Morte da Música Clássica
Leio em alguns blogs diferentes modos de entender a resposta à questão “a música clássica está morrendo?”. Uma variante da pergunta é “a música clássica está morta?”.
Há muito o que dizer antes mesmo de começar a responder. Primeiro, que essas perguntas pressupõem aquela noção mais popular de “música clássica” como sendo toda a música erudita, de concerto, enfim, essas coisas. Assim, Vivaldi é clássico, Bach é clássico, Chopin. Não é a noção mais exata de que música clássica é aquela do período em torno de 1750 a 1800, talvez um pouco antes, o que põe mais especificamente Haydn, Mozart e Beethoven como realmente “clássicos”.
Superada essa questão, a expressão “música clássica” também é usada em outro sentido abrangente, diferente daquele primeiro: opõe-se “música clássica” à “música moderna” ou “contemporânea”. Música clássica é aquela de antes do século XX, em geral – assim supõe esta noção. E é neste sentido que muitos falam da música clássica como morta ou prestes a morrer.

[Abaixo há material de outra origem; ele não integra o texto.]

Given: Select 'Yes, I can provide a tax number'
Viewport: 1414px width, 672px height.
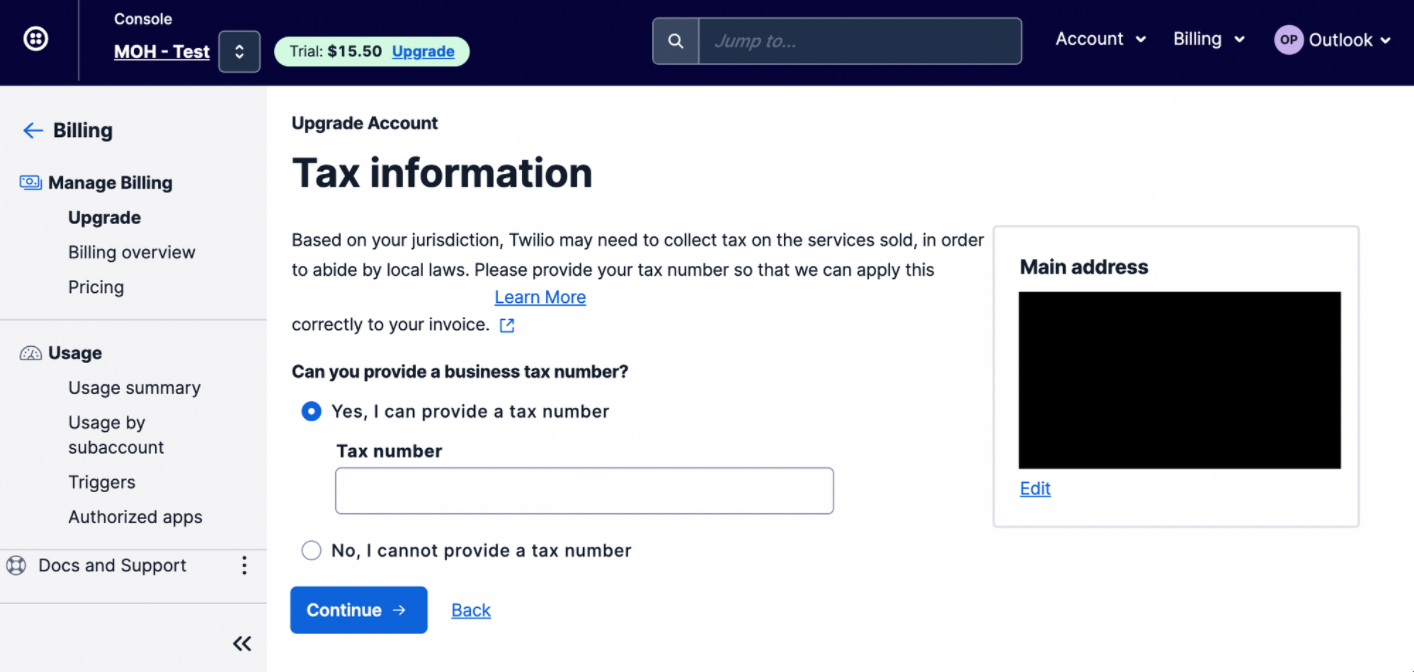Looking at the screenshot, I should pos(312,411).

Não sou indicado para responder a uma questão dessas. Recuso-me a dar como mortas coisas que à maioria das pessoas parecem superadas; ainda que fosse o único, e sei que não sou. Nunca ouvirão de mim que o latim é língua morta. Nunca ouvirão de mim que a música clássica, seja qual for, é morta. Enquanto houver registros das coisas, estão tecnicamente vivas para mim.
Então, alguém poderia dizer, trata-se do conceito de “vida”. Sim, é isso mesmo. O crítico que li prevendo a morte da música clássica escreve que ela continuará existindo, sendo tocada e estudada, mas não do jeito que é hoje. Ah, sim; para mim esse é um conceito estranho de morte. Para mim morte é morte, ostracismo, desprezo; não a morte humana, mas a morte das coisas, desta arte, daquela idéia, daquele pensamento.

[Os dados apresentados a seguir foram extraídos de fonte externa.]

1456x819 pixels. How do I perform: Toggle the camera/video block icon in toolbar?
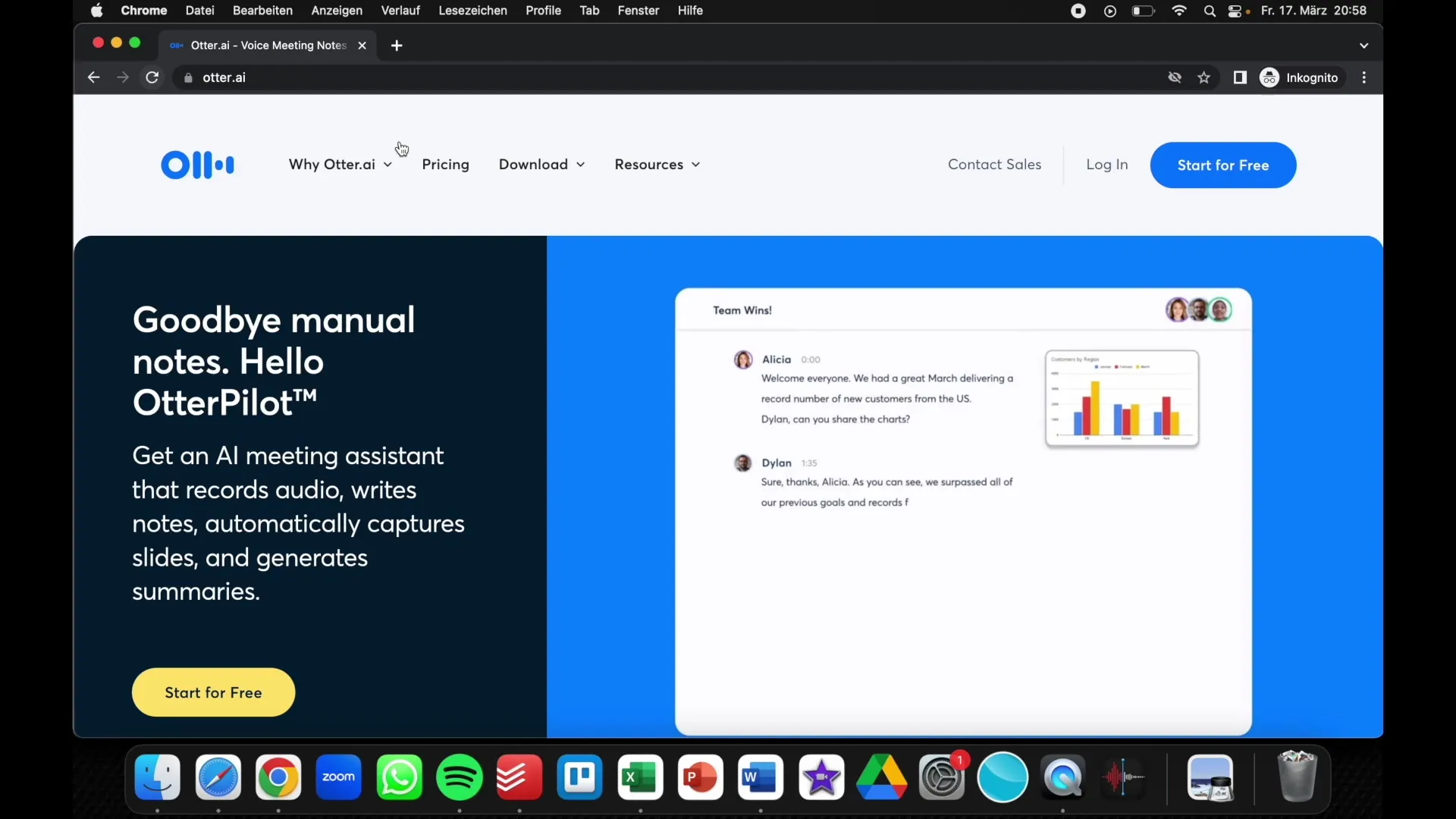pyautogui.click(x=1175, y=77)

O tal crítico prevê que não existirá mais o formato de concerto como é hoje, por exemplo (sim, acho que é isso), o que não me surpreende nem um pouco porque esse formato é ligeiramente inadequado, para dizer o mínimo. O concerto do século XVIII não era como o do século XX, e é de se supor que no futuro não será mais como é hoje.

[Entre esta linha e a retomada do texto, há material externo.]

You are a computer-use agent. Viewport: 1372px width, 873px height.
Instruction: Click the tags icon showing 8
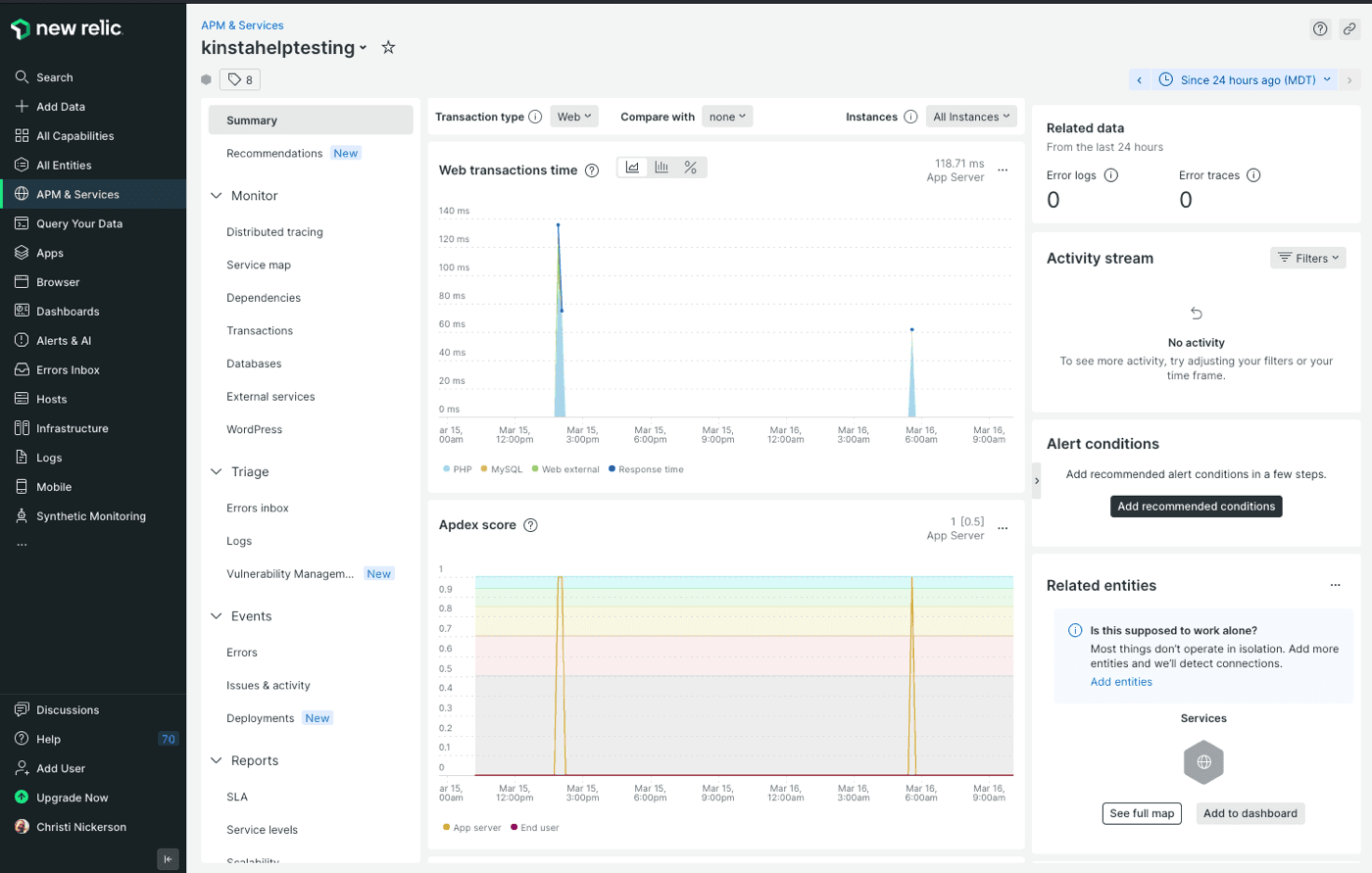point(239,79)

Aí tudo se explica. O anúncio da morte da música clássica é mais uma manchete bombástica para comentários um pouco mais sutis sobre a mudança das coisas que se costuma dever esperar.
Que epifânico e inovador formato eu proporia para substituir o do concerto? Nenhum. Quando digo dele ser inadequado é por questões mais simples, como ter que ficar sentado (lamentavelmente não deitado), virado para a frente, num comportamento inteiramente estudado e atuado. Seria errado dizer que não gosto de concertos, mas não sou tão chato a ponto de creditar isso ao seu formato; antes, é claro, ao bom trabalho do músico. Concertos são bons; mas muita gente hoje já percebeu que ele precisa de pequenas adições que até já vinham sendo feitas antes, como iluminações interessantes. Para mim foi outro mundo tocar com uma lâmpada vermelha sobre mim, e ainda outro planeta com uma lâmpada azul. Ares novos para o músico e para o público. A música popular já sabe disso há tempos, e a erudita em grande parte também já aprendeu, sobretudo a contemporânea.
Proporia então luzes azuis para um coro gregoriano? Não sei, na verdade ainda nem sei se faz sentido um concerto de um coro gregoriano, já que a função desta música é servir à Liturgia católica (não que eu não iria ao concerto). Mas, por favor, não estou propondo lâmpada azul, lâmpada vermelha; mas sutilezas de iluminação, o que pode incluir cores mas também pode ser apenas jogos com as luzes comuns. Não entendo de iluminação, procuro apenas pensar idéias levando em conta, inclusive, coisas que já vi.
Para resumir e voltar ao chão, a minha resposta à pergunta seria não, a música clássica não está nem estará morta enquanto houver quem a cultive. Não interessa se tal classe social não ouve, não interessa se tal classe social ouve, nada interessa; interessa que haja um grupo se dedicando a ela; neste caso não está morta. Sua relevância para o mundo contemporâneo, que alguns poderiam colocar em questão, é que pode de fato ser discutida, ainda que eu não saiba se estou mesmo interessado nisso – especialmente porque há tanta bobagem sendo relevante para o mundo contemporâneo.